Exercises to complete:
1/ Decide whether each statement below agrees with the article on the Georgia abortion coverage amendment. Answer yes or no for each, and quote the words from the article that settle it. (a) The amendment was added on day 38 of the 40-day legislative session. (b) Abortion had been a major issue throughout the legislative session. (c) The amendment was attached to a House bill on health benefits for workers with the Georgia World Congress Center.
2/ Write the next few paragraphs of the article on the Georgia abortion coverage amendment, picking up after its last sentence.

Georgia House lawmakers are looking at a controversial proposal to ban state employees' health insurance plans from covering abortions.

That could affect hundreds of thousands of women who work for state agencies.

The move came as a surprise in a legislative session in which abortion had not been an issue.

It seemed as if reproductive rights would not come up for debate this year.

Then, on day 38 of the 40-day legislative session, a senator tacked the controversial amendment to block state employees' health insurance plans from covering abortions onto an unrelated House bill on health benefits for workers with the Georgia World Congress Center.

The amendment caught reproductive rights advocates off guard.

"No public  hearings and no public input. This is a huge surprise," said Nikema Williams, with Planned Parenthood Southeast.

Williams said the bill would restrict the reproductive rights of hundreds of thousands women who work for the state.

Information provided:
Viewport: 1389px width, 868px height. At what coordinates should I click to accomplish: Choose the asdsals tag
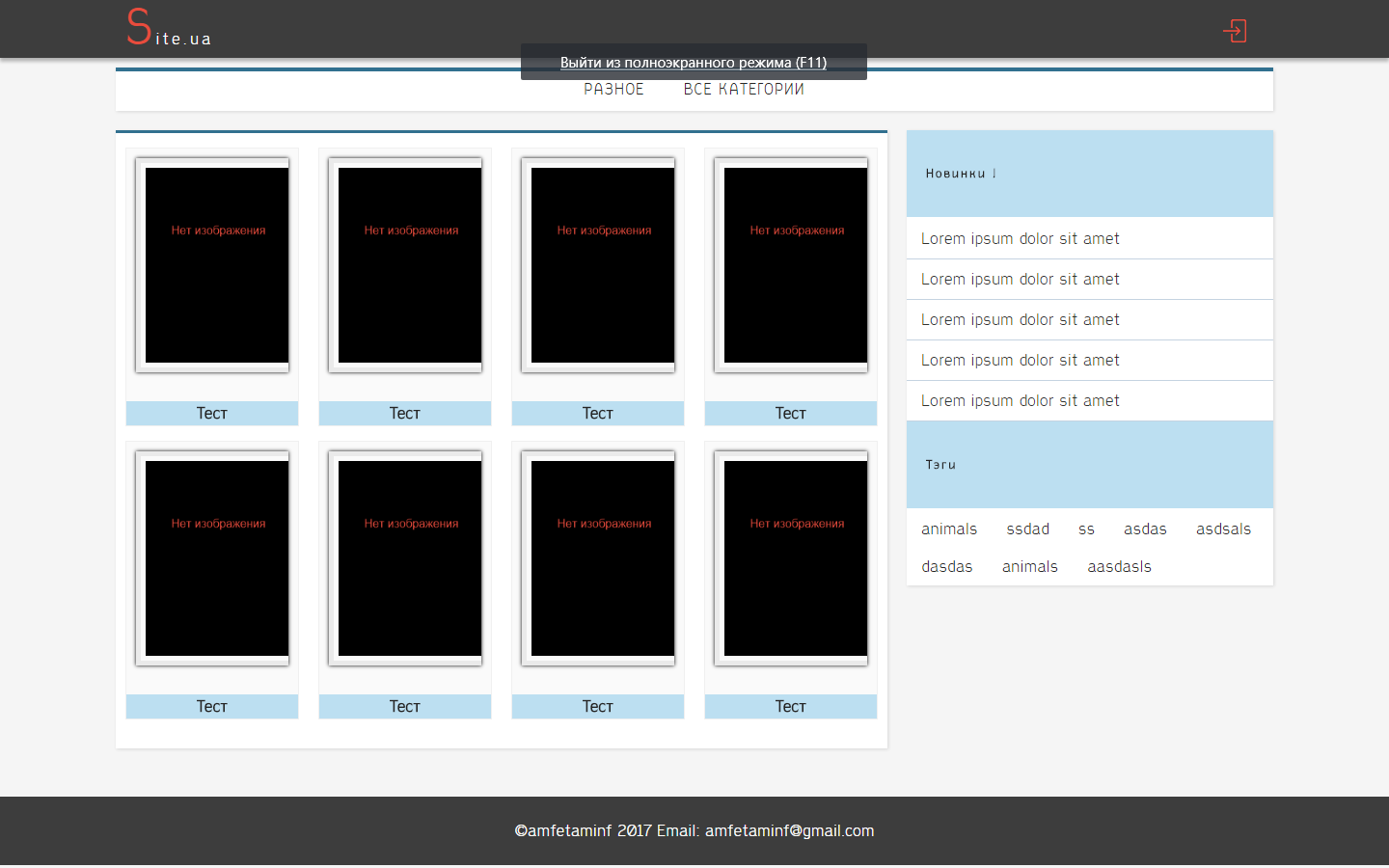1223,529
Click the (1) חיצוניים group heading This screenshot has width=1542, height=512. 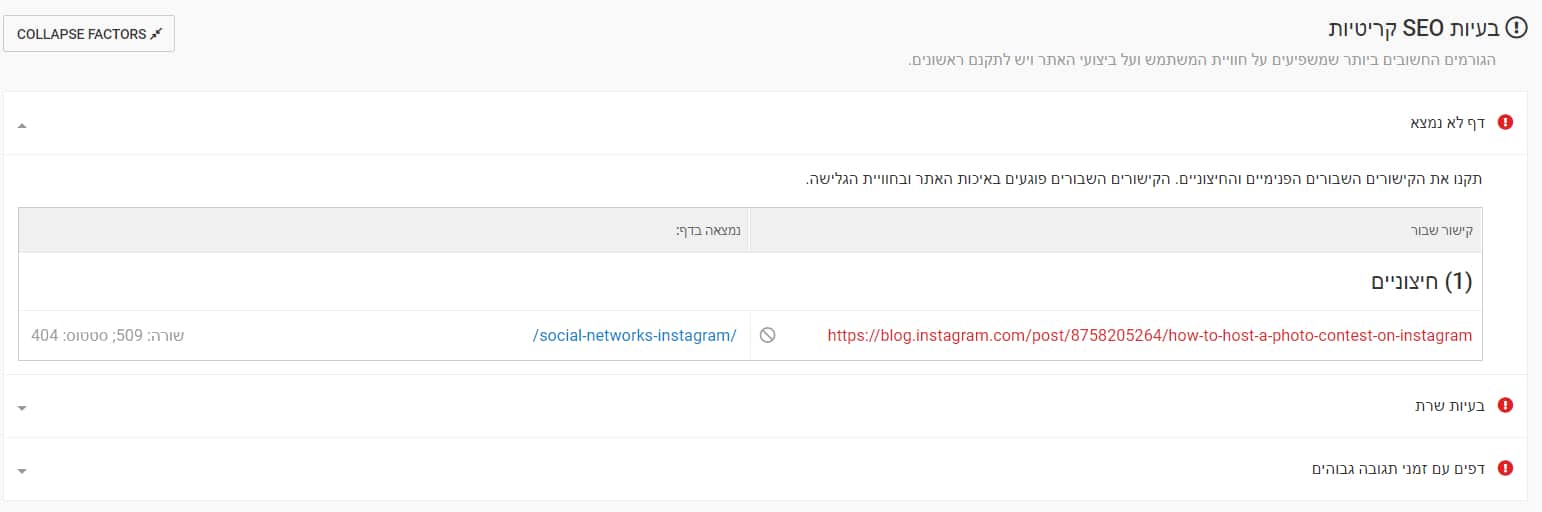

Answers by item number:
1/
(a) Yes: "on day 38 of the 40-day legislative session"
(b) No: "a legislative session in which abortion had not been an issue"
(c) Yes: "an unrelated House bill on health benefits for workers with the Georgia World Congress Center"

2/
"Women's rights to make personal medical decisions should be left to them, their doctors and their faith and nothing to do with this government intrusion happening today," Williams said.

State Sen. Mike Crane, a Republican, added the measure onto House Bill 246.

Crane said his proposal would protect taxpayers who find abortion immoral.

"It's going to save the taxpayers' money and let people who choose to have abortions pay for it themselves," said Crane, who argued that amendment would not interfere with women's reproductive rights.

"I do not think so at all," Crane said.

State Sen. Nan Orrock, a Democrat, said the provision could put women, who are making difficult choices about their health and values, at risk.

"Your daughter could be the victim of a rape and with a pregnancy ensuing and you would not be able to cover that with your state employee health plan," Orrock said.

State Rep. Rich Golick, who sponsored the original un-amended bill, would not comment.

Gov. Nathan Deal supports the abortion amendment.

Lawmakers have until Thursday to approve the proposal or it will die.